BACKGROUND: Treatment with bone marrow-derived mononuclear cells (BM-MNC) may improve left ventricular (LV) function in patients with chronic ischemic heart disease (IHD). Delivery method of the cell product may be crucial for efficacy.
HYPOTHESIS: We aimed to demonstrate that the combination of intramyocardial and intracoronary injection of BM-MNC is safe and improves LV function in patients with chronic IHD.
METHODS: After a safety/feasibility phase of 10 patients, 54 patients will be randomly assigned in a 1:1:1 pattern to 1 control and 2 BM-MNC treatment groups.

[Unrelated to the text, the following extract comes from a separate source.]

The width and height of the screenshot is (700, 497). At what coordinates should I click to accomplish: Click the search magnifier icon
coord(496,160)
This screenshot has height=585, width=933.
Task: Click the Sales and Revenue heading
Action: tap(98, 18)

The control group will be treated with state-of-the-art medical management. The treatment groups will receive either exclusively intramyocardial injection or a combination of intramyocardial and intracoronary injection of autologous BM-MNC. Left ventricular function as well as scar size, transmural extension, and regional wall-motion score will be assessed by cardiac magnetic resonance imaging studies at baseline and after 6 months. The primary endpoint is the change in global LV ejection fraction by cardiac magnetic resonance from 6 months to baseline.
RESULTS: The results, it is hoped, will have important clinical impact and provide essential information to improve the design of future regenerative-medicine protocols in cardiology.
CONCLUSIONS: As cell delivery may play an important role in chronic IHD, we aim to demonstrate feasibility and efficacy of a combined cell-delivery approach in patients with decreased LV function.